When you're the CEO, or part of the management team charged with publishing your performance, and justifying your existence, every ninety days this will give you pause. The short-term thinking behind the dominance of the earnings schedule is a topic for another day, but in and of itself it’s an obvious drag on the thinking and investment that looks well beyond the current model - much less the necessary patience and fortitude to see it all through to pay out. (Which of course are not only the names of the two marble lions outside the New York Public Library but a pretty good definition of what’s required to succeed at large scale innovation these days.)

Help!

Seems the sea of consultants serving the innovation ambitions of corporations exist at least in part because they bring with them a conviction to create change; an impulse many enlightened CEOs find in short supply internally.

Virtually any well-run company can approach innovation on their own. They clearly know enough and they're obviously smart enough. But even with the best intentions, it's very hard to act in anything like a disruptive fashion if what you're trained to do, assigned to do - and bonused to do – is keep the system running at peak efficiency…

When everyone’s focused on keeping the company on course, a respected outside agent with a fresh perspective on how to enhance the model can add a lot to making more informed, risk adjusted, decisions about the future. They can provide an objective point-of-view about the road you’re on today and where it may or may not actually lead. And they do this fully aware of - yet politically and emotionally unencumbered by - the company’s past, current capabilities, even the current talent profile.

The critical distance an external team brings can also help identify, address, and resolve issues that the internal team, charged with running the day-to-day business, often choose to overlook or actively want to avoid. In this way, the outside contribution is often far less about importing smarts than adding much needed perspective and its cousin, courage.

Keeping Current

Getting comfortable with risk is largely about keeping current with who you are and where you are as you constantly adapt to your surroundings, right? Again, it’s taking stock of what’s happening outside the company, with consumers, retailers, and suppliers that informs the evolution of the business and the future path to growth. Keeping current isn't just about keeping up it's about looking ahead as the only way to stay ahead

As the former Chairman and CEO of GE, Jack Welch quite famously said, “If the rate of change on the outside exceeds the rate of change on the inside, the end is near.”

The CEOs and executive teams I’ve worked with all express something like the same concern, “I wish I knew how to accelerate change inside the company.” It’s an enormous and never-ending challenge; to keep everyone not simply aware of but crucially engaged with how - and how fast - everything keeps changing. It’s obviously daunting but it is doable.

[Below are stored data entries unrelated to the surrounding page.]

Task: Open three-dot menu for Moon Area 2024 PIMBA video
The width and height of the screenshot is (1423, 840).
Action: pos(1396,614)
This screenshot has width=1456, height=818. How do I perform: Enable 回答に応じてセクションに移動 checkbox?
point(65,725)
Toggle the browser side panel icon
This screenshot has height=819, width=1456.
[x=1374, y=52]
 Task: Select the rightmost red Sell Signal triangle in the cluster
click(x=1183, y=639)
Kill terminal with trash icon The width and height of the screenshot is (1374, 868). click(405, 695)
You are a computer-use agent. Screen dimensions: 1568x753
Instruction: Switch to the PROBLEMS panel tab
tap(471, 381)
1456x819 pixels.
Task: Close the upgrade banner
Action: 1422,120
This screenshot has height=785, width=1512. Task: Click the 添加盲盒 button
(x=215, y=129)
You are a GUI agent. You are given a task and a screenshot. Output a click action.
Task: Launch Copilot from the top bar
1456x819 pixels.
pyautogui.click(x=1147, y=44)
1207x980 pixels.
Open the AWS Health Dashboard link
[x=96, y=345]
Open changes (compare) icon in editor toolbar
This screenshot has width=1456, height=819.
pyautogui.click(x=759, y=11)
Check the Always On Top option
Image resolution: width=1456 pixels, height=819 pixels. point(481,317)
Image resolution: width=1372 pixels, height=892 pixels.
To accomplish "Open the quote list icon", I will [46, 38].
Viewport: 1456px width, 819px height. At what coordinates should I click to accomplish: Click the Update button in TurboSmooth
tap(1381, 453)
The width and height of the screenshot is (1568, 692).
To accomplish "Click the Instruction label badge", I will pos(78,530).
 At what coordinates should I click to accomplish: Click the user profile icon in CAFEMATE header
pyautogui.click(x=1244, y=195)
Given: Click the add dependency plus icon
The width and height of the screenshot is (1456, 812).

The real Achilles’ heel is mistaking risk itself as the threat, as opposed to the profound impact of change that we’re all constantly swimming in. A somewhat knee-jerk, fear of failure that's focused on the pressing-present and suggests if we just keep pushing as we have in the past the future will take care of itself. Well, history strongly suggests it won’t.

So open the windows and let the outside in. Encourage employees who think differently, who enjoy experiments. Reward the risk takers. Promote shared instead of siloed interests. Welcome new points-of-view. Be willing to make a few big bets and bring your people along with them.

Obviously, there has to be a balance. Leaders have to deliver the present and the future. But the companies that are market facing learning organizations are far better positioned because they recognize and value growth as an enterprise. They're comfortable seeking and adopting the appropriate insight regarding who they are, what they do, and how best to do it. So much so that the company and its employees are culturally primed to address risk. And when they need to embrace change, to innovate, they can, with courage.